豚鬼種(オーク)の男はヨセフにこたえるように両手で皿を受け取りました。

フンフンとニオイを嗅ぐと、


「一味足りねぇな。

 あんたも食うんだろ、料理人の俺が一味加えてやるよ。」


ギュルギュルと腹の虫が鳴いていますが、口をつける様子がありません。

ヨセフは自分の分もよそうと、恐る恐るベッドの脇に座り込みます。


「聞いてた話とはだいぶ違うぜ。

 こんな対応されちゃぁ、俺が人食いみてぇじゃぁねぇか。
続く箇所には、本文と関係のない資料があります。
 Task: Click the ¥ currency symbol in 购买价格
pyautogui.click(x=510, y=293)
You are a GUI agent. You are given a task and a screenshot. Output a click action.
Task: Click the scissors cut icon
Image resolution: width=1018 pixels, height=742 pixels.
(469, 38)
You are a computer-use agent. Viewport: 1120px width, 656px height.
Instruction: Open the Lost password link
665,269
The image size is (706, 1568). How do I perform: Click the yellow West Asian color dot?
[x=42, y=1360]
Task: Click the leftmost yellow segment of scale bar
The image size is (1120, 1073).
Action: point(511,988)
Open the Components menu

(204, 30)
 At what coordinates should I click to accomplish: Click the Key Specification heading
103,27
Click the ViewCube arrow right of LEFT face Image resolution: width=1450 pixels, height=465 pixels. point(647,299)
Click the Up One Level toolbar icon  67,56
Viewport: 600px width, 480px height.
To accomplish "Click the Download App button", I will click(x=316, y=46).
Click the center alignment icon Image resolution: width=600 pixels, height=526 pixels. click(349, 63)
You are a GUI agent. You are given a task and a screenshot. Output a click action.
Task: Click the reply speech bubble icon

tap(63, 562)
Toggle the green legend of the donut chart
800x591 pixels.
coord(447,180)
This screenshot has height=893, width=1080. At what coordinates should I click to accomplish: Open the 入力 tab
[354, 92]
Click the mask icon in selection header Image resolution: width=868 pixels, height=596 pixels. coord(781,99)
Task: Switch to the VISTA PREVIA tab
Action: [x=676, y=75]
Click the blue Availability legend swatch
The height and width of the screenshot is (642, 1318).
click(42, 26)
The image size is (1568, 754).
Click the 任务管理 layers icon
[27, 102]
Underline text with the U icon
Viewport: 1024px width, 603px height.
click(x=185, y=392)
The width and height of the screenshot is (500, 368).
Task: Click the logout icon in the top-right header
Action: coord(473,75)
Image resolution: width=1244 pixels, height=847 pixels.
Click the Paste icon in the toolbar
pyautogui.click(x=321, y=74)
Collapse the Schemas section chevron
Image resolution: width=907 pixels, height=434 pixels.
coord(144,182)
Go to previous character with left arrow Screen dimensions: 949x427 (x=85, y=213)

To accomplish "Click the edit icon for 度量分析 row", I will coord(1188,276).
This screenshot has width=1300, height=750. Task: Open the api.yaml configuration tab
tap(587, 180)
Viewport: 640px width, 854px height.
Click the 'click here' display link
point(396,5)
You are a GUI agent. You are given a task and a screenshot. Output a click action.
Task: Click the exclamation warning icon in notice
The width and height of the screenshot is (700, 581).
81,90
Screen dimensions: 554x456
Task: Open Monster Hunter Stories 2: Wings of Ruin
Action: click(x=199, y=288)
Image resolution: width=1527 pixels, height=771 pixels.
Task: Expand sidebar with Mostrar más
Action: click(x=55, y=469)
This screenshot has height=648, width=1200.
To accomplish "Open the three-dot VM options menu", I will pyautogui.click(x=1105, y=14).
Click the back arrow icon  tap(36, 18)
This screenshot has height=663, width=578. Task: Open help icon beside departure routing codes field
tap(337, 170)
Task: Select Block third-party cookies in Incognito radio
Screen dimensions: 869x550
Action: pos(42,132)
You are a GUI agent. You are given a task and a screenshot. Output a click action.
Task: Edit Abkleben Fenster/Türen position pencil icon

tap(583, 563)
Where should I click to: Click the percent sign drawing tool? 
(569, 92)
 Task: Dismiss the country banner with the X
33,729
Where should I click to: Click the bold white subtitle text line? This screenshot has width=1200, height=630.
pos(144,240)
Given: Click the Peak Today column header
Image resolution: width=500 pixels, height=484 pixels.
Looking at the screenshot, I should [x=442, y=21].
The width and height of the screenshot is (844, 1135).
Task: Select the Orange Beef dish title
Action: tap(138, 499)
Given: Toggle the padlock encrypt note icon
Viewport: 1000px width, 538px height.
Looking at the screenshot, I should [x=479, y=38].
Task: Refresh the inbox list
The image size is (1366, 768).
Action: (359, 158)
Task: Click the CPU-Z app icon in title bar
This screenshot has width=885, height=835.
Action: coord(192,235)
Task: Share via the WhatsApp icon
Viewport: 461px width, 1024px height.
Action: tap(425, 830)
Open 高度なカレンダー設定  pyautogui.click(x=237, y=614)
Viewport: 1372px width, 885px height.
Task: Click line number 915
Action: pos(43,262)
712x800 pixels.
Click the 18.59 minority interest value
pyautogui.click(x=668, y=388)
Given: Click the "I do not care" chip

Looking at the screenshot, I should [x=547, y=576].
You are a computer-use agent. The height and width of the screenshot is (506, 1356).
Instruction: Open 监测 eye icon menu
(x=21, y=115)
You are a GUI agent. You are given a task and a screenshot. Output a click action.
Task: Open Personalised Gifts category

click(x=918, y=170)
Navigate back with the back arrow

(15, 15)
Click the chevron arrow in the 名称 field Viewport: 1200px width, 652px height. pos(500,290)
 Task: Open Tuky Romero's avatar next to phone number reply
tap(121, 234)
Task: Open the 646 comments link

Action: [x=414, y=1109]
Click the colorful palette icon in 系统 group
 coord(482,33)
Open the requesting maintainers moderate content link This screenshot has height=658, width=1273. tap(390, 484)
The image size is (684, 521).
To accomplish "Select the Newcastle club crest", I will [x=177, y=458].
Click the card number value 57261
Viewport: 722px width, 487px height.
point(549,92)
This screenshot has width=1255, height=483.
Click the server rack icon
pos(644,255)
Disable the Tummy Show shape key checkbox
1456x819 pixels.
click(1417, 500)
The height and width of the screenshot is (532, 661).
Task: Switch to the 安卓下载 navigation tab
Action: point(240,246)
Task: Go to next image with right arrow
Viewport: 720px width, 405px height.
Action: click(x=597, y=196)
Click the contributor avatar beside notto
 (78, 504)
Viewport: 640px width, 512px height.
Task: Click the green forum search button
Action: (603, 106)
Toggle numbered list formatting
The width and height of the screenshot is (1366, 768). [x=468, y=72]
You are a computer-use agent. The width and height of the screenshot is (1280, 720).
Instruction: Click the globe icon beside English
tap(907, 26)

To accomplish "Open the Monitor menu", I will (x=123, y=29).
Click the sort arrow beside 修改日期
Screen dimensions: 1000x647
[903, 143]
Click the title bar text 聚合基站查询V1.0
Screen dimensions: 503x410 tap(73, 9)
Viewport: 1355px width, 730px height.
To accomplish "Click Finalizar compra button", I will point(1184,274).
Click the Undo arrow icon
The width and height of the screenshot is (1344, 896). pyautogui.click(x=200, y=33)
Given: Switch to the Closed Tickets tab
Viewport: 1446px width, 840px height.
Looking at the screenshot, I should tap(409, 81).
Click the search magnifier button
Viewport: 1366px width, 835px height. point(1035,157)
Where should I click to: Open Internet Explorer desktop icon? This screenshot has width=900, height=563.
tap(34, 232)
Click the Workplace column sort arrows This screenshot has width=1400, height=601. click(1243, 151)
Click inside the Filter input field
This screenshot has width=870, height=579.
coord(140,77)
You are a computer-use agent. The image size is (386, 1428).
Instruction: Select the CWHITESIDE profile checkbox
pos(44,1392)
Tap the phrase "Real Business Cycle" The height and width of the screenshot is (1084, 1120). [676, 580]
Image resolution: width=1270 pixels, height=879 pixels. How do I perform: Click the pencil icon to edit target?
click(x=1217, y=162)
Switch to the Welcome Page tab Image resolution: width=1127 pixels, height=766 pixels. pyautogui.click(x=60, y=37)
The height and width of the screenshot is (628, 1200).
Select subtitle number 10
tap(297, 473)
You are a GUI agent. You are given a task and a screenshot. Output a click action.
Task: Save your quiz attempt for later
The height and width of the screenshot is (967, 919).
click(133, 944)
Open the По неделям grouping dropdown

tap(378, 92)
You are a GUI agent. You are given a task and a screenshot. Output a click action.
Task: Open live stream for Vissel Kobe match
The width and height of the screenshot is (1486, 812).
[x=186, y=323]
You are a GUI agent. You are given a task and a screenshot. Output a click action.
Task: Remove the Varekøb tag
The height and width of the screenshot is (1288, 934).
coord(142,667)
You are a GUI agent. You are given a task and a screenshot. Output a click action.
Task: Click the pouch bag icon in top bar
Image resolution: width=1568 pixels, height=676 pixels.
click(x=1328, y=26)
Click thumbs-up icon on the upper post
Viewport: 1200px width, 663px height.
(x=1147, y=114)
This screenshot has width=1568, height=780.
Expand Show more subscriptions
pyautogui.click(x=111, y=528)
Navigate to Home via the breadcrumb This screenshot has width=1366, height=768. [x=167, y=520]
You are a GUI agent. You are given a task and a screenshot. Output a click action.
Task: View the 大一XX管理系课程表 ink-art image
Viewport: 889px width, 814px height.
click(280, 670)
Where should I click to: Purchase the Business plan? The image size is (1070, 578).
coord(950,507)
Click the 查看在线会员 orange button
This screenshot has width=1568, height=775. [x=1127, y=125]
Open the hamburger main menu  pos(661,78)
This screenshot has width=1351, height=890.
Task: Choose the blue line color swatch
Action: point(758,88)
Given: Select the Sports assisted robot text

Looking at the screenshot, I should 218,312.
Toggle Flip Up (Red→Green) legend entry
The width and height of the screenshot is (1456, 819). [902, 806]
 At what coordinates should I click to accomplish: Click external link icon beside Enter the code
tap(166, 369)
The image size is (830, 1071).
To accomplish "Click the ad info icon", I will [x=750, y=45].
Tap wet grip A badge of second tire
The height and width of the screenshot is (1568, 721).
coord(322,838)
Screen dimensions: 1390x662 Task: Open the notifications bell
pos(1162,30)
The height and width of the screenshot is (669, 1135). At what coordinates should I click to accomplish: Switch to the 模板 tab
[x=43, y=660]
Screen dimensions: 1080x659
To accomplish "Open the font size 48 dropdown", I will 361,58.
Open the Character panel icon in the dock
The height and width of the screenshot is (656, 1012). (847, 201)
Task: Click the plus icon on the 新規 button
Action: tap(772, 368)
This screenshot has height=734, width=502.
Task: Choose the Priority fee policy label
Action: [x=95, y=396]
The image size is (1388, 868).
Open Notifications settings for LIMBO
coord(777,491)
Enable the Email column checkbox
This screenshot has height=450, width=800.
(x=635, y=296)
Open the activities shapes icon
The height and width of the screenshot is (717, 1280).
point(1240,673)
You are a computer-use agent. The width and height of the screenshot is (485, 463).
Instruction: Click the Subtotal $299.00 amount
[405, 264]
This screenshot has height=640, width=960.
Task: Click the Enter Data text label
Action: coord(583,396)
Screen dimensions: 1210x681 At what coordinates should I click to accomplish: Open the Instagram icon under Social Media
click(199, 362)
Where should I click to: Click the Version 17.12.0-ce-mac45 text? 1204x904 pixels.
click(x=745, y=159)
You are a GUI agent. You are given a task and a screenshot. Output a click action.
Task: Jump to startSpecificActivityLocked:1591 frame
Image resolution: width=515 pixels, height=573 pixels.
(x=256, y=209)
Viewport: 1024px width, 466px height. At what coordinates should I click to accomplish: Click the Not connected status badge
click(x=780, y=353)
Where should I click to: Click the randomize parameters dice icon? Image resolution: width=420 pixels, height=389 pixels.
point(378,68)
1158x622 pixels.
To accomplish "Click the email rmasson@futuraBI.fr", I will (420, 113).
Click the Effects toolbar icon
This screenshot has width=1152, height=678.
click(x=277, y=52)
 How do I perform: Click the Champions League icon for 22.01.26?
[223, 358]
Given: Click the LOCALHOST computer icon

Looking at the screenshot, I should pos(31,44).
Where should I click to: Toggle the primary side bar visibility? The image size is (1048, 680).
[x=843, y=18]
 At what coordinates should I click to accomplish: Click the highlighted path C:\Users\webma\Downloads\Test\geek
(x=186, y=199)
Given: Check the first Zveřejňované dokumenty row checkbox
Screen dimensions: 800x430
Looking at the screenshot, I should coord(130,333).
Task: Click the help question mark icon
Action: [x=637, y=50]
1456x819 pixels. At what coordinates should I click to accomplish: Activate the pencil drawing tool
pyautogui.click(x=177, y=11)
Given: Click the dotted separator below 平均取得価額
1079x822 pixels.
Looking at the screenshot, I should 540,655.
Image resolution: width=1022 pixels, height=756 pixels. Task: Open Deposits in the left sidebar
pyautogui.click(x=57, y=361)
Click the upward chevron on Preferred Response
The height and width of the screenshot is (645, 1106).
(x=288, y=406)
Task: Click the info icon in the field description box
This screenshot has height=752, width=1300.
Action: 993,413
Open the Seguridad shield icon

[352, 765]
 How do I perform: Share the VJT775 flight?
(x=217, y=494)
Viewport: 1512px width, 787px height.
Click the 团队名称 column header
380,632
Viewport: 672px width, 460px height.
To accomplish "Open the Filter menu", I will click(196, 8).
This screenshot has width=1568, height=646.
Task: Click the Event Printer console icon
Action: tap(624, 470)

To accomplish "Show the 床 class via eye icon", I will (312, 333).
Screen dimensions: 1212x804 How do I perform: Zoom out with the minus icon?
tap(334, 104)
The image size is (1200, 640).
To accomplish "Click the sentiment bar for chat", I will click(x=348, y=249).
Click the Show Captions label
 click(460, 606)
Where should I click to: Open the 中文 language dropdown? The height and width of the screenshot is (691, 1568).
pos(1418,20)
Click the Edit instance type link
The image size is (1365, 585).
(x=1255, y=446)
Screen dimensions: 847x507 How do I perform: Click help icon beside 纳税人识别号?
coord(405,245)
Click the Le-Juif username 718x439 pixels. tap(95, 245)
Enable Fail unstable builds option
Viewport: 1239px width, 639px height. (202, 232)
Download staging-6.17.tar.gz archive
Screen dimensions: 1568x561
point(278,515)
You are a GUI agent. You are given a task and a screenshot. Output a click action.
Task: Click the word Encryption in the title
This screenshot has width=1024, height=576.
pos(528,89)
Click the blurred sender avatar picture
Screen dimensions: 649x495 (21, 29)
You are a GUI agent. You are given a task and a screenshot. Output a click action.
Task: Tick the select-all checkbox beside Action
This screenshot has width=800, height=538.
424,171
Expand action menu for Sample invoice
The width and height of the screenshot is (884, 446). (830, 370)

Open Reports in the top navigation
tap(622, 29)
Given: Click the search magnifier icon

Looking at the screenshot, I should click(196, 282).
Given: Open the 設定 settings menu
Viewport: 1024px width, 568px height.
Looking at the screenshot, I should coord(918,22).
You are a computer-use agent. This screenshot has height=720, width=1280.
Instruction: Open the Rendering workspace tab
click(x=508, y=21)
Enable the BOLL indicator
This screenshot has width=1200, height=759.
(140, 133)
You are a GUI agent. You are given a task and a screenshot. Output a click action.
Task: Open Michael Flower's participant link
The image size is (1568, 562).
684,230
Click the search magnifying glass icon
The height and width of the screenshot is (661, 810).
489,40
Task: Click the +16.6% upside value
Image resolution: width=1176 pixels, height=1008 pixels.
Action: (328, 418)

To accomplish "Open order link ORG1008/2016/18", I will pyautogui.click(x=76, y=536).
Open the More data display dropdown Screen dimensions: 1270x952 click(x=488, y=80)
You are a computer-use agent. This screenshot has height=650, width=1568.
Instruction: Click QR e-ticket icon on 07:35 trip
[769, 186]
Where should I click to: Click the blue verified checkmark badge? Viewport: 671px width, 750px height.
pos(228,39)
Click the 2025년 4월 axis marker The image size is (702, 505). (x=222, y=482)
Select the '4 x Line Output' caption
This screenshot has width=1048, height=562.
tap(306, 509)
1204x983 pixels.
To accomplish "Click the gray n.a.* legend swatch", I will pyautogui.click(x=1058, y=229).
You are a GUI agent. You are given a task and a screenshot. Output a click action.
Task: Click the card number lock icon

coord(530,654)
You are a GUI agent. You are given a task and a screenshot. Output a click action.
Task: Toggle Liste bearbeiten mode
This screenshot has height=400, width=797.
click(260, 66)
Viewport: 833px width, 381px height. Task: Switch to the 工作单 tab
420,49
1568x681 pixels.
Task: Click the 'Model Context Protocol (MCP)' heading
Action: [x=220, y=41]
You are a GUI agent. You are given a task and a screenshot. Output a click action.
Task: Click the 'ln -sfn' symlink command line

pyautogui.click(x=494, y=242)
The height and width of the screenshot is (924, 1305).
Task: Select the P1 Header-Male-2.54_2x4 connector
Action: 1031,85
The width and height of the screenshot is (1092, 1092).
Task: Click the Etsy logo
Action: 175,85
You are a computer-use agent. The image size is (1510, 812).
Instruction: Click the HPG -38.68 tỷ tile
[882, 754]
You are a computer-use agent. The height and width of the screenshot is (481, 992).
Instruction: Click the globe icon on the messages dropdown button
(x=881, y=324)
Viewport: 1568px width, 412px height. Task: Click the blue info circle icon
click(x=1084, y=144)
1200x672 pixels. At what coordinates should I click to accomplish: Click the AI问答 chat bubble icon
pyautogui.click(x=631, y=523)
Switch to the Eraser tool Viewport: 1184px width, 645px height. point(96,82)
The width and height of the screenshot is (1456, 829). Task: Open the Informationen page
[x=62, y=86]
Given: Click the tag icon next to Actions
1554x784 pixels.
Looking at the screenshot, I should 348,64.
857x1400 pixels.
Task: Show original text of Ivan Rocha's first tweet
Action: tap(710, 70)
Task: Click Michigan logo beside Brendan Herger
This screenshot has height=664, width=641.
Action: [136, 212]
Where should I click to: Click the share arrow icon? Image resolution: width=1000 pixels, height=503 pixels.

」



豚鬼種(オーク)の男は困った顔をしながら、行き倒れていた時に持っていたキノコを鋭い爪で削ってリゾットに振りかけていきます。

あのキノコは良いにおいがしますが、食感が良くなくあまり美味しくはありません。


そのキノコがリゾットに降りかかり、熱が入った瞬間に良いにおいがとても強くなりました。

これほどの香りなら、癖の強いヤギのチーズの味にも負けないはずです。



『グキュルルルルルン』



腹の虫が一緒に鳴いて、リゾットを要求したあと二人はがつがつと料理を食べ始めます。



軟らかめに煮た米が噛むほどに肉と魚とキノコの出汁を口の中を蹂躙します。

鼻から抜けるトリュフの香り。

ヤギのチーズのコクはあっさりとした出汁の味に深みを持たせてくれます。


皿が二人同時に空になり、ヨセフが皿を受け取って新たな分をよそうとまた二人で食べ始めます。

お客が来たら色々とお話をしたいと思っていたヨセフですが、こんな風に食事をするのもとても楽しいことだと知りました。


もっとこの時間が続いてくれたらと思いましたが、もうリゾットは終わってしまいました。


「料理人の一味もなかなかのもんだろ?」


豚鬼種(オーク)の男はキレイになった皿を見ながらニヤリとヨセフを見ます。


「助けてもらっといて虫がイイが、よければちょくちょく遊びに来ていいかい?

 

 そん時はオレがお返しに料理を作ってやるぜ。

 いいトリュフも見つけたしな。」



ヨセフは嬉しくて嬉しくて思わず雄たけびをあげようとしましたが声がでず、ただただ目から涙がハラハラとこぼれてきました。